CdA Galleries (213 E. Sherman) isn’t new; it’s been tucked inside the CdA Resort for nearly 30 years. This spring, however, it relocated to Sherman Avenue to promote a large holding of mostly Western paintings and bronze sculpture by national artists. September means the Sixth Annual Miniatures by the Lake nationwide invitational.

Also more visible is Studio 107 (503 E. Sherman), which relocated last spring to the former Barrel Room No. 6 locale and features more than 20 regional artists in a boutique-like wine-bar setting.

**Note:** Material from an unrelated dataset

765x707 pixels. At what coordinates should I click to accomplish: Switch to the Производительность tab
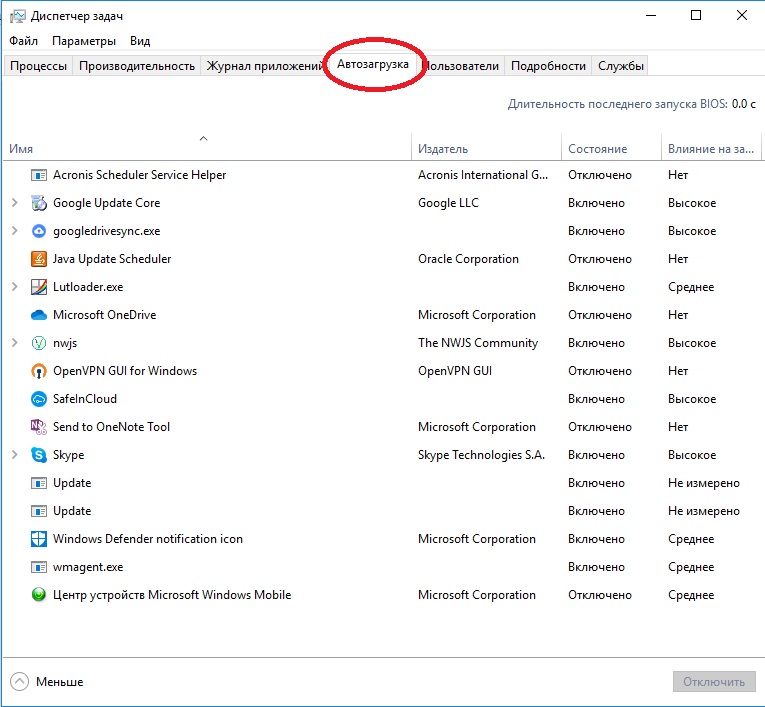point(136,66)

Seems you can’t walk but a few feet along Sherman Avenue without seeing an art gallery: Summers Glass (211 E. Sherman), Gallery Northwest (217), Painter’s Chair Northwest (223), Angel Art & Antiques (423), and Devin Galleries (507).

And no artwalk would be complete without a stop to The Art Spirit Gallery (415 E. Sherman), with an impressive 16-year history of rotating monthly exhibitions, featuring acclaimed regional artists, and annual events like the clay invitational and December’s Small Artworks Invitational. September marks the anniversary of its 150th exhibition, featuring perennial favorites Harold Balazs and Mel McCuddin, combined age 165 years, most of them spent making art.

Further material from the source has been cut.